- _Provided text_:
** begin **

Tangled Irish History


"Making Empire

By Jane Ohlmeyer

Oxford, 368 pages, $36

In 1643, after one of the worst outbreaks of sectarian violence in early modern Ireland, a landowner turned up at a government inquiry with an inventory of his losses. John Fortune complained that Catholic rebels had plundered his recently established farmstead. He had been robbed of cattle, sheep and household goods to the value of GBP 30.

Such losses were typical of those recorded by the rebellion's victims. But Fortune's story was in other respects extraordinary. For he was a most unusual "British planter." He had been born in India, possibly as a Zoroastrian, and had worked 20 years for an East India Co. officer before arriving in Ireland as part of another imperial project, this time to benefit himself.

Fortune, like many of his era, was a subject, beneficiary and agent of the British imperial project. His story appears in an impressive book by Jane Ohlmeyer, a professor of history at Trinity College Dublin. "Making Empire" examines how the Irish were not only harmed by empire but also frequently complicit in and conflicted by it. Critiquing the simplistic victim narratives that too often pass as Irish history, Ms. Ohlmeyer describes the process by which Ireland became the first of England's colonies as well as the legislative and administrative model for other imperial projects around the globe.

Ireland's subjugation to England can be dated back to the Anglo-Norman invasion of the late 12th century, but it took on new dimensions with the highly ideological plantation projects that began 400 years later. 

It was in the late 16th and 17th centuries that policies of appropriation and control were most vigorously enforced in Ireland, when English military forces put down Irish risings with such brutality that the island's population might have been reduced by around 20%.

These colonizing instincts, Ms. Ohlmeyer observes, reached their apogee during the 1649-53 invasion led by Oliver Cromwell. The invading army pursued scorched-earth strategies of total war, partly justified with reference to the recent Catholic uprising. The campaign led to massive land confiscations, the imposition of martial law, the extraction of valuable resources, and the removal of political power with the collapse of the parliament in Dublin and the entry of Irish MPs into a centralizing imperial parliament in London.

With the native population demoralized and demographically reduced, English administrators developed one of the most advanced cartographical projects of the period, producing remarkably accurate maps of Ireland that were used to support the emerging science of political economy. But many of those who had invested in the Cromwellian conquest of Ireland began to look for better returns elsewhere. Growing in influence on the board of the East India Co., they exported techniques of colonial administration into territories that they acquired on the subcontinent and, increasingly, elsewhere.

** end **

- _Work to be completed_:
Please say whether each statement agrees with the Irish history review, answering yes or no and quoting the words of the review that decide it: 1. John Fortune was born in India. 2. Fortune's stolen goods were valued at GBP 50. 3. Oliver Cromwell's invasion of Ireland ran from 1649 to 1653. The material after this text comes from a separate source.

- _Recorded data_:
** begin **

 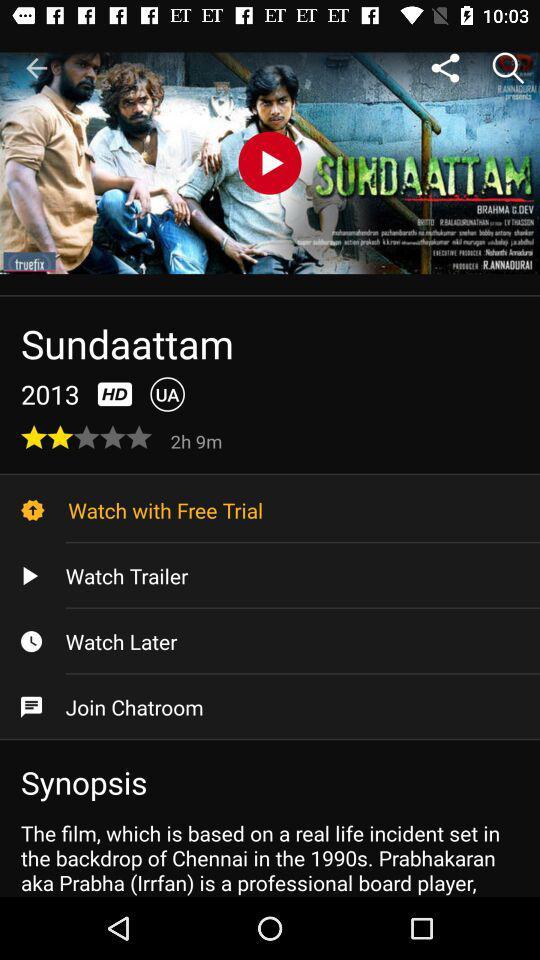 I want to click on item above watch later icon, so click(x=270, y=576).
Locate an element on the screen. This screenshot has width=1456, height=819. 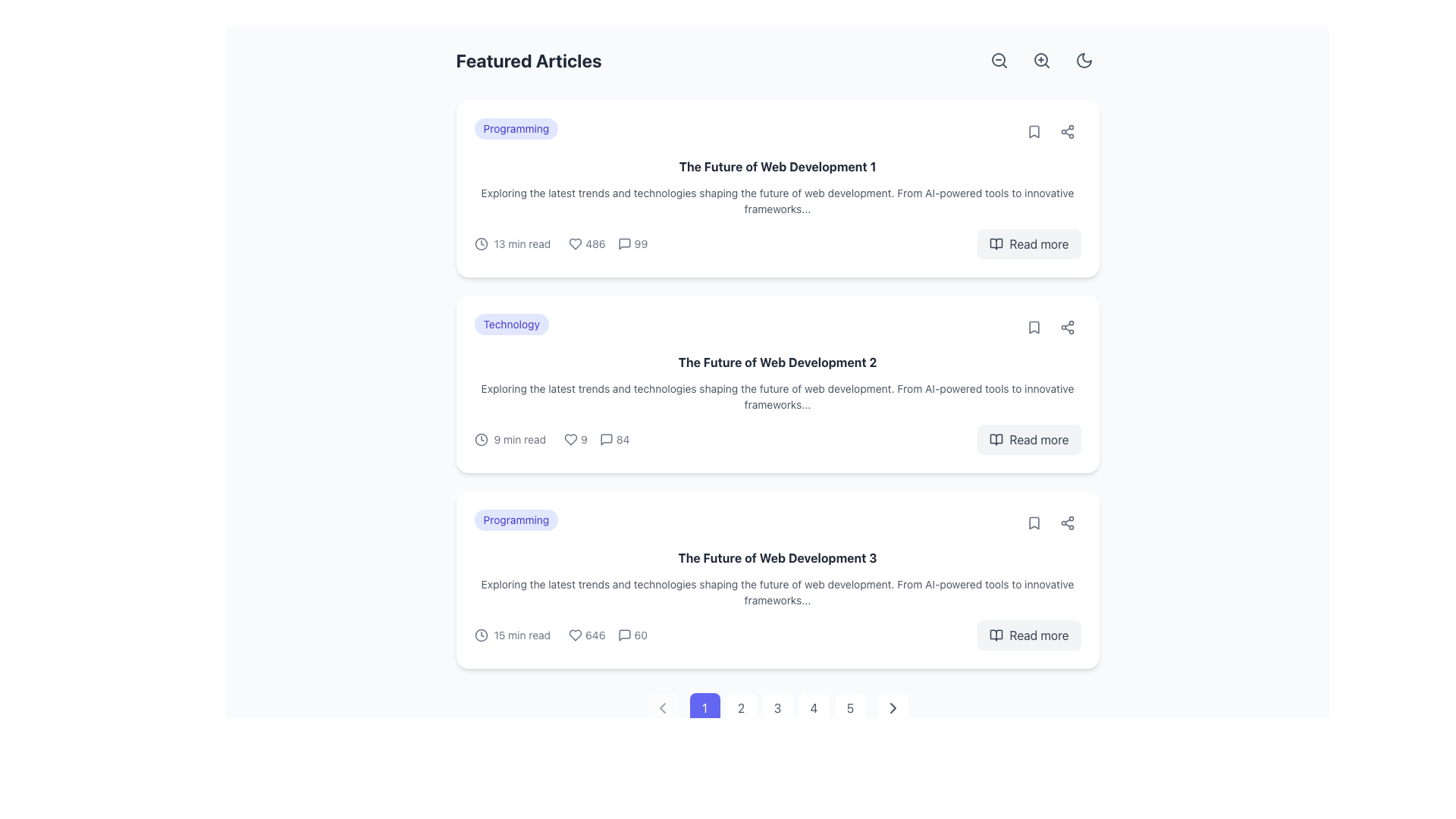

** end **

- _Solution for this task_:
1. Yes: "He had been born in India, possibly as a Zoroastrian"
2. No: "to the value of GBP 30"
3. Yes: "during the 1649-53 invasion led by Oliver Cromwell"